Google vs China . . . continued

The bitter dispute between Google and China rumbles on. In the latest episode, the company has released a white paper urging the international community to fight internet restrictions, which it calls the “trade barriers of the 21st century”.

Naturally, Google officials denied that the report was targeted at a specific country. Bob Boorstin, Google’s director of public policy, told the FT:

It’s not to do with what’s happened in China – it’s a broader attempt to get at these issues. Governments that block the free flow of information not only are breaking trade agreements in certain ways, but they’re hurting their own economies as well.

In the paper, Google argues that internet censorship – which it claims is applied in 40 countries today, including China, Turkey and Vietnam – hurts internet companies as well as other businesses that depend on the internet to reach customers.

Such restrictions could also breach parts of the World Trade Organization agreement, which sets limits on non-tariff barriers to trade.

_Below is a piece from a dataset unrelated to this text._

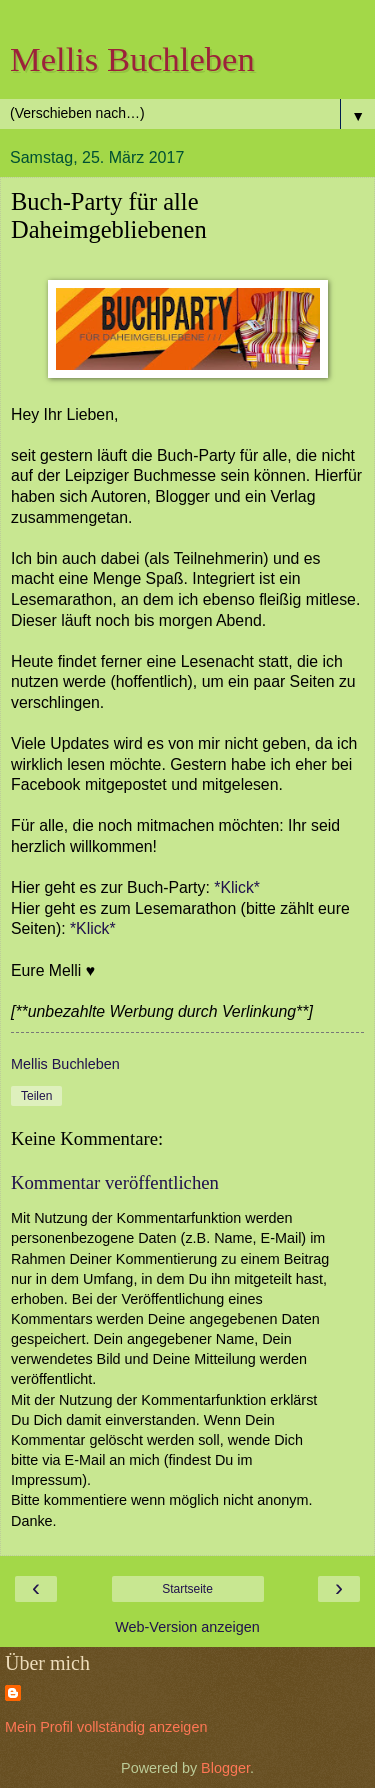  I want to click on Teilen, so click(36, 1096).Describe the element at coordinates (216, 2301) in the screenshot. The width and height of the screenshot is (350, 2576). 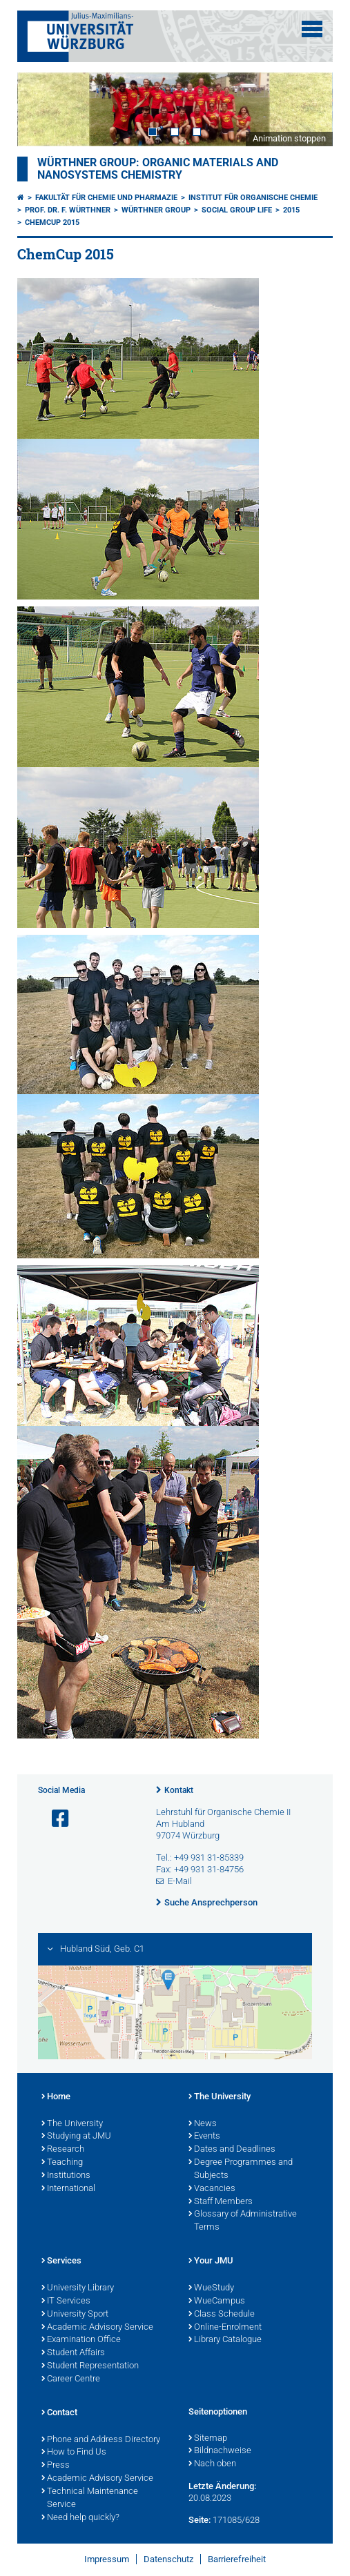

Yet far from merely pointing out the harmful effects of internet censorship on free trade, Google also suggests a three-pronged strategy policymakers in the United States and European Union could pursue to break down these barriers:

  • Focus on and publicly highlight as unfair trade barriers those practices by governments that restrict or disrupt the flow of online information services.
  • Take appropriate action where government restrictions on the free flow of online information violate international trade rules.
  • Establish new international trade rules under bilateral, regional, and multilateral agreements that provide further assurances in favor of the free flow of information on the Internet.

This is asking a lot of the US and the EU, especially given that countries applying restrictions – in particular China – are among their biggest trading partners. Ironically, by attempting to enhance free trade, they may end up inviting protectionism.

Aside from the question of feasibility, it is hard not to question Google’s motives in publishing the paper. Clearly it believes that the principle of transparency is worth fighting for. But it has compromised in the past when business is at stake. Earlier this year it gave in to Chinese demands to stop re-directing users to its uncensored Hong Kong site in order to renew its operating license.

Google has struggled to establish a foothold in the Chinese market, in no small part thanks to Beijing’s censorship. Indeed, even if free trade were the biggest winner of a relaxation of China’s internet controls, Google would be a close second.